Hukum Leasing Syariah

 Hukum Leasing Syariah

Sewa guna usaha atau leasing bukan merupakan fenomena baru, namun di negara-negara  berkembang, inisiatif menawarkan  leasing bagi usaha kecil dan mikro masih sangat jarang. Hal ini sangat mengejutkan mengingat  leasing memiliki manfaat besar atas kredit. Manfaat yang paling penting adalah bahwa pengusaha dapat memulai peralatan sebelum mereka benar-benar memilikinya. Artinya, selama periode pembayaran angsuran  leasing, pengusaha telah dapat merealisasikan pendapatan ekstra melalui penggunaan peralatan tersebut. Manfaat lain adalah bahwa  leasing tidak menetapkan (atau sangat sedikit) persyaratan agunan. Ini adalah fitur yang akan membuka pintu bagi banyak pengusaha sukses yang potensial yang melihat aplikasi pinjaman mereka ditolak hanya karena tidak memiliki agunan.
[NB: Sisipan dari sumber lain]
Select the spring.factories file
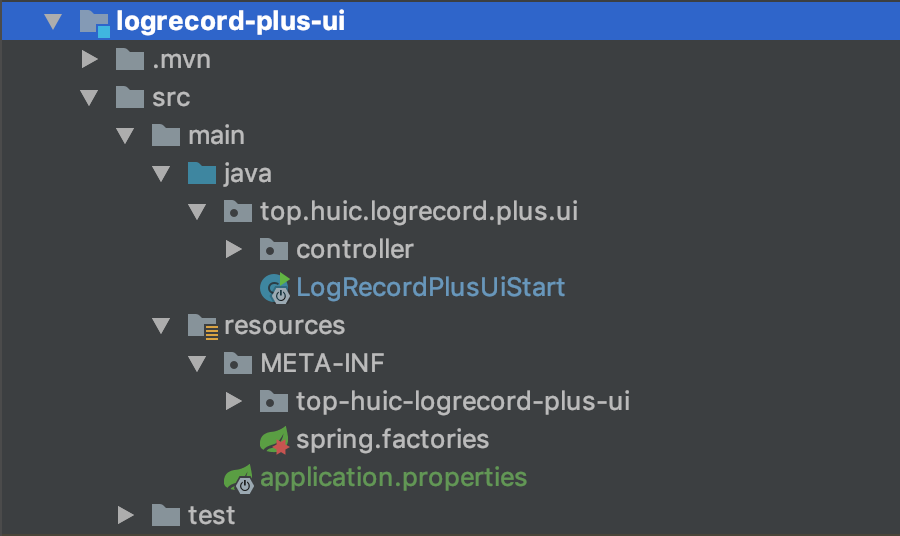This screenshot has height=536, width=900. pos(393,440)
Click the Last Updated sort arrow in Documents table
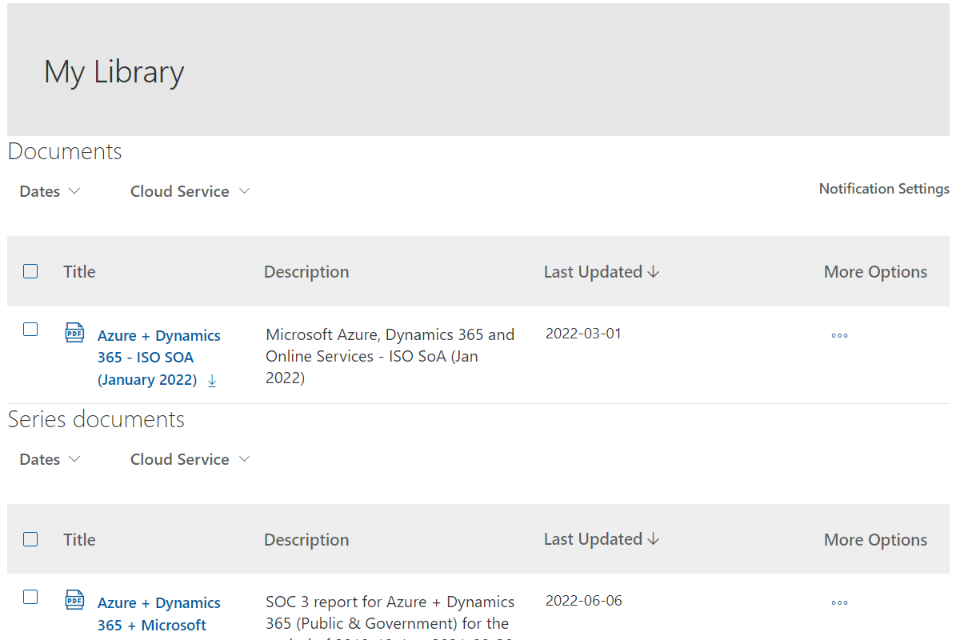This screenshot has width=961, height=640. coord(654,272)
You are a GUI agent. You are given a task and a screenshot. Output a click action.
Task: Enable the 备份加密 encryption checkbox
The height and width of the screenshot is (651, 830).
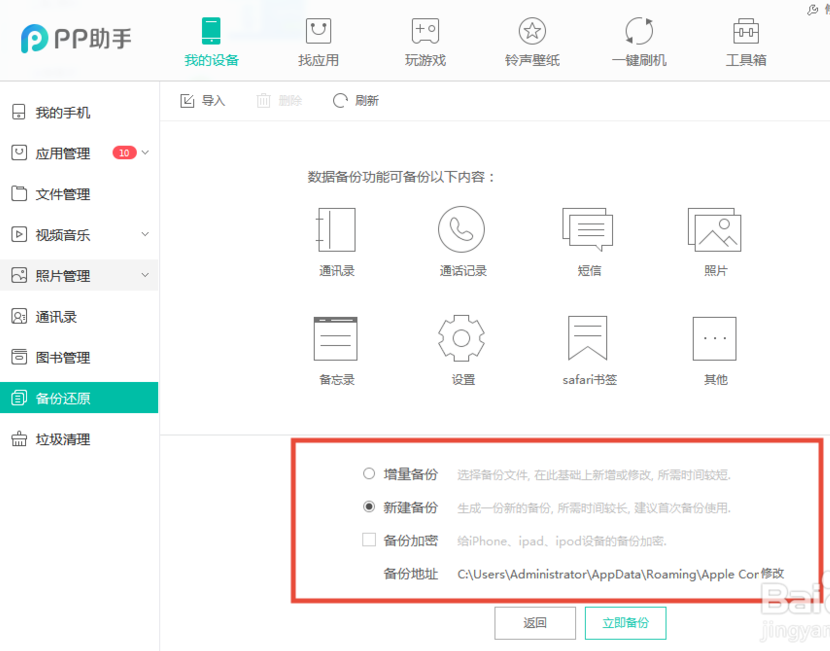pos(370,539)
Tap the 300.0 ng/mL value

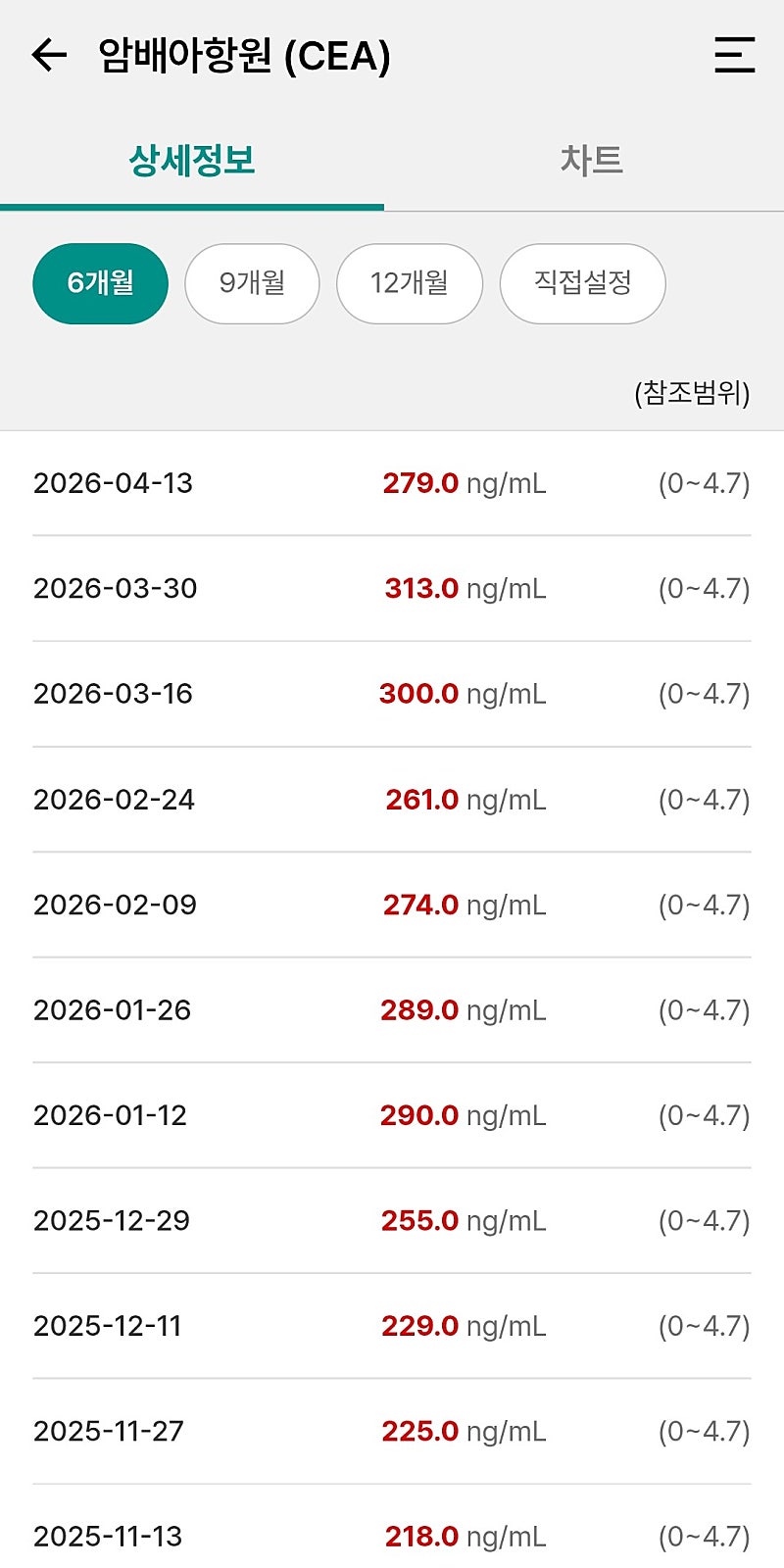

Selain itu manfaat lainnya adalah risiko pengalihan dana, risiko yang paling nyata bagi lembaga keuangan mikro dapat dicegah dalam leasing, mengingat pendanaan yang langsung diberikan untuk membeli peralatan tanpa pernah melalui tangan lessee. Adalah benar bahwa skema  leasing memerlukan sistem baru dan latihan khusus untuk staf. Usaha ekstra ini yang diperlukan untuk  leasing dapat mengarahkan lembaga keuangan pada pertanyaan  apakah mereka dapat menawarkan leasing pada suatu basis yang sehat. Ketidak-pastian tentang basis legal untuk leasing, seperti halnya seputar perpajakan, dapat juga mengecilkan hati lembaga keuangan dari mengembangkan suatu produk leasing. Pedoman ini mencoba untuk menyajikan kepada pembaca dengan gambaran yang lengkap tentang pro dan kontra  leasing untuk usaha kecil dan mikro, mencakup risiko-risiko untuk lembaga keuangan itu.[1]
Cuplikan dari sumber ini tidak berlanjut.